(Data excerpts)
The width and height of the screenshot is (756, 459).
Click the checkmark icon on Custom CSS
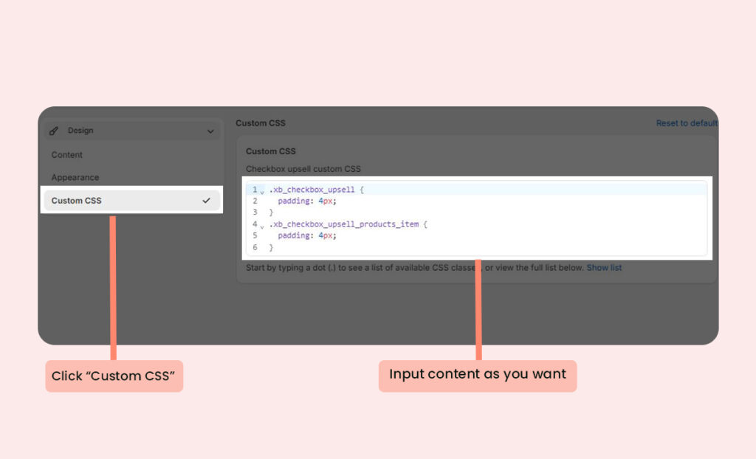point(207,201)
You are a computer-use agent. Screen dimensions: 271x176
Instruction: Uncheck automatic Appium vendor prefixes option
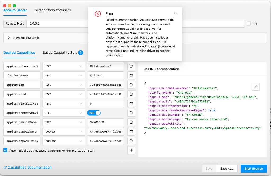tap(5, 150)

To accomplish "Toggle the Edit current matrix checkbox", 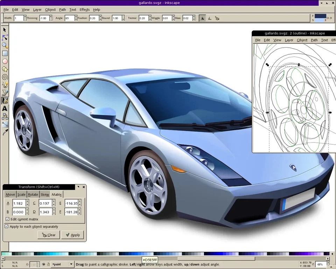I will [7, 219].
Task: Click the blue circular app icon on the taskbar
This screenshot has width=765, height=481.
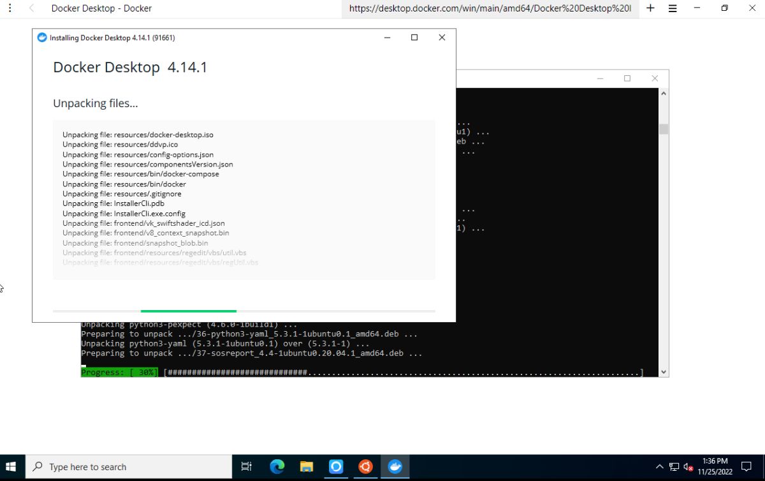Action: pos(336,466)
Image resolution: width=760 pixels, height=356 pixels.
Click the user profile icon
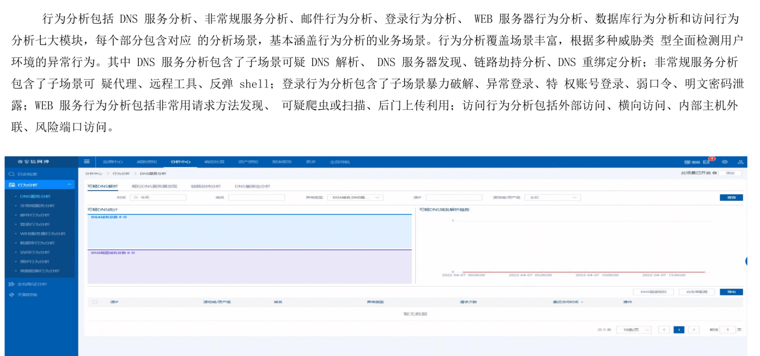click(740, 162)
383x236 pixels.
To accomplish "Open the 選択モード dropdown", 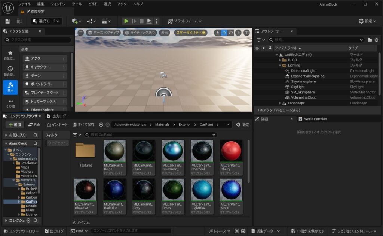I will 46,21.

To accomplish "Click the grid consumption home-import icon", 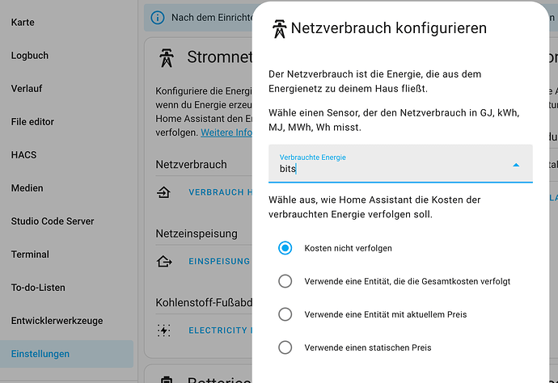I will tap(163, 192).
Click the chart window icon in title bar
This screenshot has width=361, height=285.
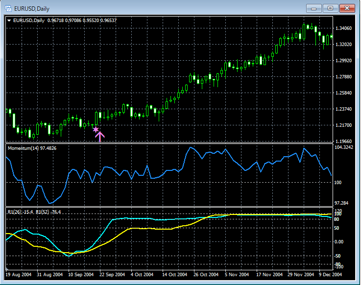pos(8,8)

Task -
The answer must be a single number: the count of lines in the data that include the word "pixels".

Written solution -
2